- [THE REQUEST]:
Convert the rows from the line containing "Task: Select Увеличить громкость menu item" through the line containing "[x=193, y=48]", inclusive, into a JSON list of strings with one string per line and no blank lines. Leave the pictures out of the answer.
━━━━━━━━
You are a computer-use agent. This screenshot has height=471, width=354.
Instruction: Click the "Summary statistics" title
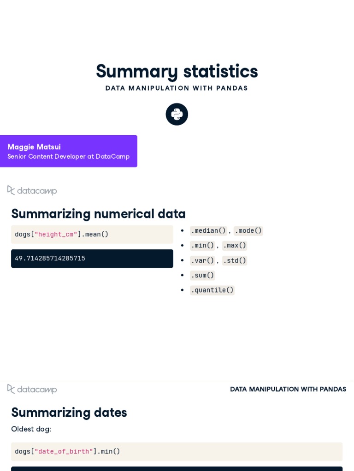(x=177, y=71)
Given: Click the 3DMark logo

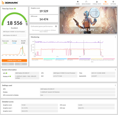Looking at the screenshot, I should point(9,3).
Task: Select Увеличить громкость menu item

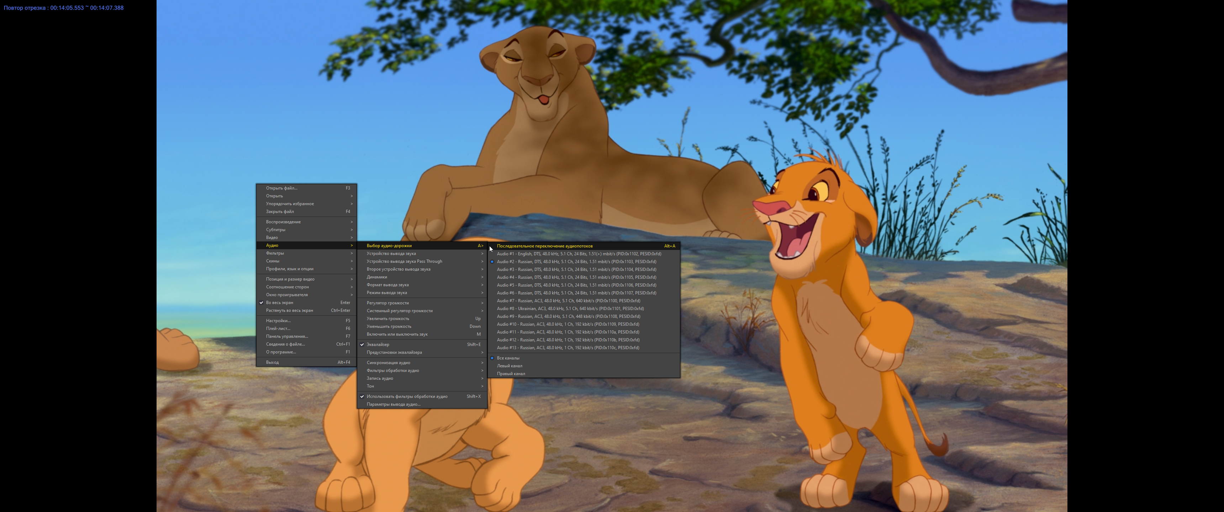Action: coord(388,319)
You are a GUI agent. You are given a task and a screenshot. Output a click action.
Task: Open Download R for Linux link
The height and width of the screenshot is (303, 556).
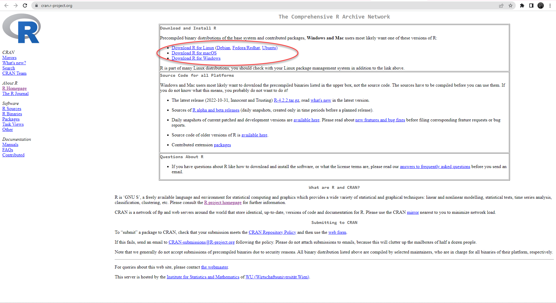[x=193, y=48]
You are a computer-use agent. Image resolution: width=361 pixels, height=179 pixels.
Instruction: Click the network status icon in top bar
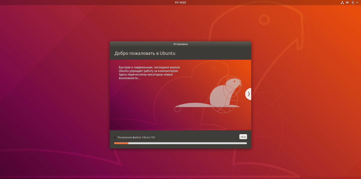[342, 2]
━━━━━━━━
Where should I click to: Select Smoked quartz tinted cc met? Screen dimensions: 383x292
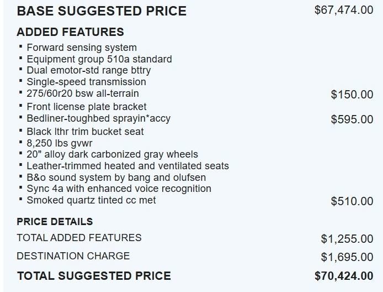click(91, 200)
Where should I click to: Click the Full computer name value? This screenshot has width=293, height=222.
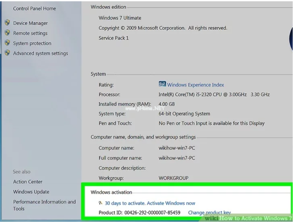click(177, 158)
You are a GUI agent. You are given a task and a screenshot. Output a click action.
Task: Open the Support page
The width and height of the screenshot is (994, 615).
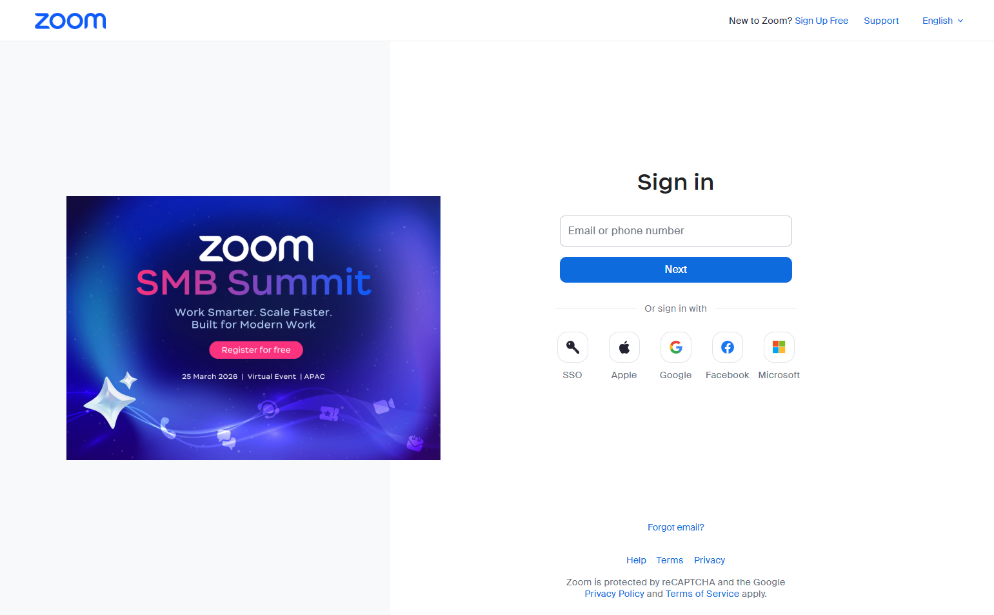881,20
━━━━━━━━
- [COMPLETED TASK]:
[
  "Task: Select Увеличить громкость menu item",
  "Action: coord(388,319)",
  "You are a GUI agent. You are given a task and a screenshot. Output a click action.",
  "Task: Open Download R for Linux link",
  "The height and width of the screenshot is (303, 556).",
  "[x=193, y=48]"
]